Wir arbeiten an einem veränderten Selbstbild und einer veränderten Wahrnehmung unserer Arbeit in den verschiedenen Teilöffentlichkeiten. Da wir uns dabei in einem noch immer feminisierten Berufsfeld bewegen, sind wir auch darum bemüht, uns als Berufsgruppe von gängigen, diskriminierenden Frauenbildern zu emanzipieren. Als Zusammenschluss von Angestellten im Elementarbildungsbereich geht es uns darum, unsere Arbeitsbedingungen als Kindergarten- und HortpädagogInnen zu verbessern. Das Kollektiv Kindergartenaufstand begrüßt und unterstützt die Einführung des Gratiskindergarten ins Wien, weil diese eine Entlastung für viele Eltern ist. Es wurde aber verabsäumt, die seit Jahren bestehenden Missstände bezüglich Personalsituation, Gruppengröße und Arbeitsbedingungen zu verbessern.

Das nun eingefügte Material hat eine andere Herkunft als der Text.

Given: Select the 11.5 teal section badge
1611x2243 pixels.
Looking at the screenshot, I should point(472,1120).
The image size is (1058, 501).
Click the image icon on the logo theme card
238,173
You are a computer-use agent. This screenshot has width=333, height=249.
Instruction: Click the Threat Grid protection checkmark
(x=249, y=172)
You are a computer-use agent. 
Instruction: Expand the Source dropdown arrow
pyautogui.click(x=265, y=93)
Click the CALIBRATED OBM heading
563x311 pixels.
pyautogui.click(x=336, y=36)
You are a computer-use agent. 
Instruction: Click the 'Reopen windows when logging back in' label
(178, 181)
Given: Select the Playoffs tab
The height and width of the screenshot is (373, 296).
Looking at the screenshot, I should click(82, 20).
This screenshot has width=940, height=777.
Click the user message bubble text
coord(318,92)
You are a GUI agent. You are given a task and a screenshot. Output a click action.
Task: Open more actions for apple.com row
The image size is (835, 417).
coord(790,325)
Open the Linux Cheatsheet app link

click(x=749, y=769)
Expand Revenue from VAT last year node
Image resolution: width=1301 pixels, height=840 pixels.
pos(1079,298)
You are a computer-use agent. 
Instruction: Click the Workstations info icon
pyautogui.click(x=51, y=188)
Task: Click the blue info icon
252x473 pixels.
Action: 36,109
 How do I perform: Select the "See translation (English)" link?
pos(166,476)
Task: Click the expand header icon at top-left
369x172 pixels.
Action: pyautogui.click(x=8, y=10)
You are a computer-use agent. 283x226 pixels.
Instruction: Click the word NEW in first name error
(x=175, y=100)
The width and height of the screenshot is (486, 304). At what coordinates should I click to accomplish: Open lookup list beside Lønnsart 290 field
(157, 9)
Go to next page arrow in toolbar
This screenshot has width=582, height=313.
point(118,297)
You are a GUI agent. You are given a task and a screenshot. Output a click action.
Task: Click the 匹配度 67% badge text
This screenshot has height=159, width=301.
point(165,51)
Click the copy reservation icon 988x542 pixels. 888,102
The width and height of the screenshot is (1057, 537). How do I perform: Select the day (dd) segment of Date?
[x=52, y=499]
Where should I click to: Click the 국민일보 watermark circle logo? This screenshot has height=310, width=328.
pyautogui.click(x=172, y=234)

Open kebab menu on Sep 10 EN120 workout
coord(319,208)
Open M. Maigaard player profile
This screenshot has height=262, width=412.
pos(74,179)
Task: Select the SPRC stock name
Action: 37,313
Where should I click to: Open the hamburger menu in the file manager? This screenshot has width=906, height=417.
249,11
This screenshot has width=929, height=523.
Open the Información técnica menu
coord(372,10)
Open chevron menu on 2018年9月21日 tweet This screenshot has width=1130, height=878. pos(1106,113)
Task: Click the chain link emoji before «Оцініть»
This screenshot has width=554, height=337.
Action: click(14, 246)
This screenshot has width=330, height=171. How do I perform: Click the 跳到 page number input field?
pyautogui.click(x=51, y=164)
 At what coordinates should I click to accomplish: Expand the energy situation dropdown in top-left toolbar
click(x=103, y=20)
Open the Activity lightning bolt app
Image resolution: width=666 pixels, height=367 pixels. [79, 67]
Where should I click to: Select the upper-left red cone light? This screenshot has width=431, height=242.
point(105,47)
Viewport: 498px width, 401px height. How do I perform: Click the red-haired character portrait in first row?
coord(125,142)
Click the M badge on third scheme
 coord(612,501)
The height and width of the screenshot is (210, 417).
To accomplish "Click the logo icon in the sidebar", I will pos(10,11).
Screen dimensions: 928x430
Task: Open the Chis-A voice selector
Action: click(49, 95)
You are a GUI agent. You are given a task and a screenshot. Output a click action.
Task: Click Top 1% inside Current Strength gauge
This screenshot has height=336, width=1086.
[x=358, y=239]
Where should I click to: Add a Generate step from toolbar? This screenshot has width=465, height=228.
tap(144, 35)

Wir fordern diese grundlegenden Veränderungen auch im Interesse der uns anvertrauten Kinder, ihrer ganzheitlichen und gesunden Entwicklung, sowie deren Eltern, die darauf vertrauen, dass ihre Kinder bestmöglich gefördert und nicht bloß aufbewahrt werden.

Unsere Forderungen sind:

  1. Reduzierung der Gruppengröße mit einem Betreuungsschlüssel von einer/m PädagogIn auf acht Kinder.
  2. Mehr und ausreichend kinderdienstfreie Zeit zur Vorbereitung und Dokumentation, um die gestiegenen Arbeitsanforderungen wie individuelle Förderung, Planung von spezifischen Förderangeboten, Sprachförderung, transparente Eltern- und Öffentlichkeitsarbeit, Supervision und Vorbereitung von Entwicklungsgesprächen etc. entsprechend pädagogisch vor- und nachbereiten zu können.
  3. ein angemessener Lohn.

Wir sind BildungsexpertInnen für den Elementarbereich und fordern, dass diese gesellschaftspolitisch wichtige Arbeit entsprechend anerkannt wird. Kindergärten sind Bildungseinrichtungen und keine "extended family". Wir treten dafür ein, dass diesem Bereich die notwenigen Mittel und die erforderliche Bedeutung zugemessen werden. Als ExpterInnen müssen wir in die Entwicklung von österreichweiten Bildungsplänen eingebunden werden. Weiters fordern wir daher eine Ausbildung zu KindergartenpädagogInnen an den Universitäten. Außerdem fordern wir einen Kollektivvertrag und eine gemeinsame, demokratische gewerkschaftliche Organisierung aller im primären Bildungsbereich Arbeitenden.

Seit unserem ersten öffentlichen Auftritt auf der Demonstration "Wir zahlen nicht für eure Krise" im März 2009 haben wir viel erreicht. Gemeinsam konnten wir die kollektiv vorhandene tiefe Unzufriedenheit der PädagogInnen aufgreifen und ihr eine Form der demokratischen Organisierung – von uns als Kollektiv bezeichnet – verleihen. So ist es uns gelungen, bei zahlreichen Aktionen – die in zwei Demonstrationen mit jeweils 3.000 TeilnehmerInnen gipfelten – unsere Anliegen im öffentlichen Raum lautstark zu vertreten. Die leichte Verbesserung der Gehälter für PädagogInnen in Kindergärten der Gemeinde Wien ist auch eine Reaktion auf diesen von uns aufgebauten Druck. Klar ist aber auch, dass diese "Verbesserungen" gemessen an den beschriebenen eklatanten Missständen – die sich angesichts des horrenden Personalmangels laufend verschlechtern – kaum der Rede wert sind.

Aber der Stein ist ins Rollen gekommen; um unsere Bewegung für kommende Auseinandersetzungen noch schlagkräftiger zu machen, sehen wir es als unsere wichtigste Aufgabe, uns mit noch mehr PädagogInnen zu organisieren und für die nächste Phase der Protestmaßnahmen zu rüsten.